Defra Secretary George Eustice has shot down NFU hopes of beefing up the Trade Commission through an amendment to the Agriculture Bill.
The union worked closely with peer Lord Curry on a change to the legislation which would have set a legal obligation for the commission to scrutinise all future trade deals, instead of being disbanded around Christmas time.
It was passed by a majority of 107 in the House of Lords last month, and will return to the Commons for consideration on October 12.
In September, Mr Eustice rejected calls for the body to put on a statutory footing, but NFU president Minette Batters told attendees of a union fringe meeting at the Conservative Party conference this week (October 5) that she was ‘hoping personally things were softening a bit’.
“I have had a lot of conversations with [Trade Secretary Liz Truss] recently and we have got another meeting this Thursday,” she said.
“I hope there is an opportunity to set the role of this commission on the statute books. We have our fingers crossed that Government will back it, but I know there is a challenge in getting this legislation through.”
Mr Eustice, however, was quick to dismiss any suggestion that the Government’s position would change, claiming Ministers would be ‘very unlikely’ to accept amendments to the Bill.
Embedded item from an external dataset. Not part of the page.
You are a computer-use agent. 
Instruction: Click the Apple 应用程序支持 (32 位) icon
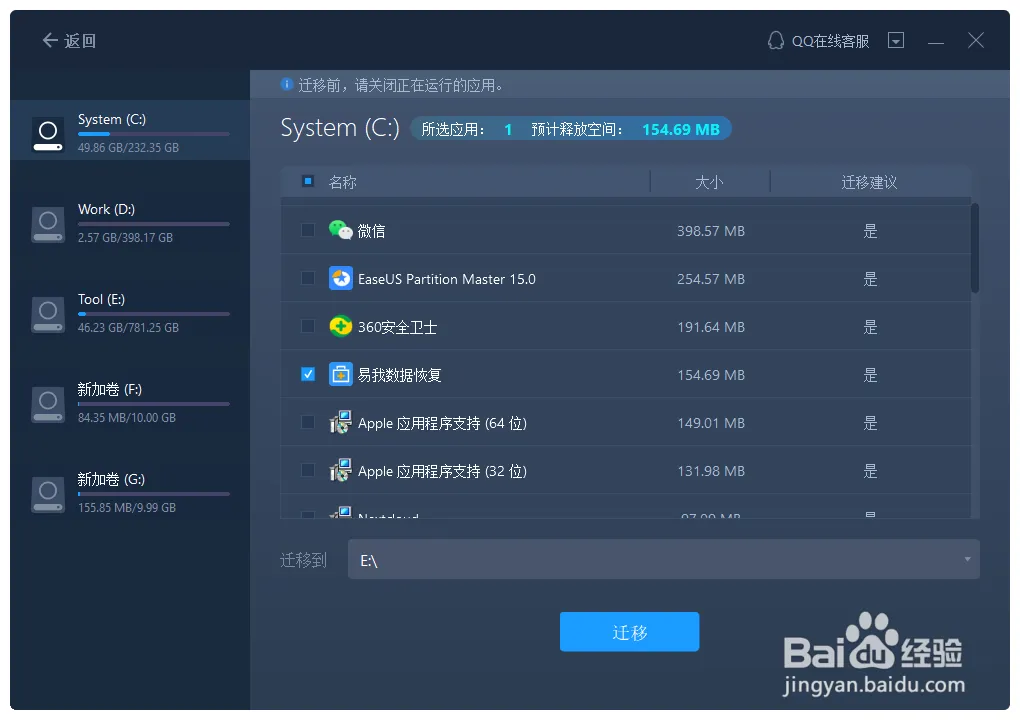(339, 470)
He did say Ms Truss was considering how the commission could have a more formal role in policy formation, but reiterated his earlier view that the body would have no legal responsibilities.
Other amendments passed by the Lords which the Government is likely to reject include one tabled by Lord Granchester, which would require all food imported as part of trade deals to match the UK’s standards.
Farming Minister Victoria Prentis has previously claimed such a move would threaten the UK’s food security, because it would prevent current imports from places such as the EU from entering the country.
She also said domestic legislation in this area would be unenforceable, because the UK would have no way to check conditions on farms elsewhere in the world, and suggested this kind of law would be open to challenge at the World Trade Organisation (WTO).